What needs to happen now
The 2026 Spring STEM Report is not a report of impending doom. But it is a wake-up call with tables attached. The situation is better than it was in 2025, yet it remains serious. The gap is smaller, but the structural challenges persist: demographic change, too few new entrants, and untapped potential among women, people with migrant backgrounds, older workers and those who have followed less conventional educational routes.
At the same time, education studies such as the 2026 IQB Standardisation Study and the OECD-based analysis of teaching show that good education does not begin only in vocational training or at university. It begins wherever children build skills, develop confidence and experience the feeling:
I can understand something. I can solve something. I can create something.

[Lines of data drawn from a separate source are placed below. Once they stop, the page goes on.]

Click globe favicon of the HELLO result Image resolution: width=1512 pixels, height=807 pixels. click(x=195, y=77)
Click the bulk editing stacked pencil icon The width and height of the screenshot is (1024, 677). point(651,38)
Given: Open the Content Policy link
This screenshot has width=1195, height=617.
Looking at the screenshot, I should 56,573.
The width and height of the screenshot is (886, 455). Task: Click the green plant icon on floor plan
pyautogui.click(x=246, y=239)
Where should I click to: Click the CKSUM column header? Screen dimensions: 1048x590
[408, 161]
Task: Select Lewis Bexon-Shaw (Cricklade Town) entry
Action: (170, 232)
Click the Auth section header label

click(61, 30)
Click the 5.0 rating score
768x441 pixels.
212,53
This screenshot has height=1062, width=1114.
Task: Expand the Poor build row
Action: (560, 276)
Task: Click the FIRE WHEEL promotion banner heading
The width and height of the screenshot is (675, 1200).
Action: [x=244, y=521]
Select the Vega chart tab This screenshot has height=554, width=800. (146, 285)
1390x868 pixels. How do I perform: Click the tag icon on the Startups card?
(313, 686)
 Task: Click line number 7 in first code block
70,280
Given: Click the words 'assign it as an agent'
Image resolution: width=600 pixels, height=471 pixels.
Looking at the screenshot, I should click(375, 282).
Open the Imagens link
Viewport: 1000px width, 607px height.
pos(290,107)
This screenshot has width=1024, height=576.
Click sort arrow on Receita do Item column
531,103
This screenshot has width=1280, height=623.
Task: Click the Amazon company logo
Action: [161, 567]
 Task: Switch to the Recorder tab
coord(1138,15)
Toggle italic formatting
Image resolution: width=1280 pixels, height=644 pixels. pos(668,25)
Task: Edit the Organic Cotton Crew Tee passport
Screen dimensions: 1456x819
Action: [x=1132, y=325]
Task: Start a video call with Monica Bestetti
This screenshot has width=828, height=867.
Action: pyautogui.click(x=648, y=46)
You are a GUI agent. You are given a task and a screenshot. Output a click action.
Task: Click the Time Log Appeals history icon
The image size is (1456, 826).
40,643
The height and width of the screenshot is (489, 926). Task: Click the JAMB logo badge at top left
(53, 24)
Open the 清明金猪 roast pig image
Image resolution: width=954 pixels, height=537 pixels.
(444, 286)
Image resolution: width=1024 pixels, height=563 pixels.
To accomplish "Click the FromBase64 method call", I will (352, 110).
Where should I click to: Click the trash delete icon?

The central point is this: securing the skilled workforce is a shared responsibility across many areas. Business, education, families, integration and equal opportunities can all help people discover their potential and find different routes into STEM careers. It is also about creating learning opportunities that can turn ‘I can’t do this’ into ‘Hang on — this is actually rather interesting.’
Conclusion: the future will not build itself
The message from 2026 is fairly clear: Germany has potential. But potential is rather like a battery — it is not much use if nobody charges it
The 2026 Spring STEM Report tells us that skilled professionals are still urgently needed. The 2026 IQB Standardisation Study reminds us that we need to understand where children are at an early stage, so that support is based on evidence rather than instinct. And the OECD-based study on teaching and emotions shows that learning works better when lessons are not only accurate, but engaging as well.
Or, to put it another way:
Those who want tomorrow’s skilled workforce must take education seriously today — with quality, enjoyment and a generous helping of curiosity.
The future takes shape where knowledge, curiosity and practical experience come together — through calculating, building, programming, measuring, testing and improving. And sometimes it begins quite quietly, with a light-bulb moment in the classroom.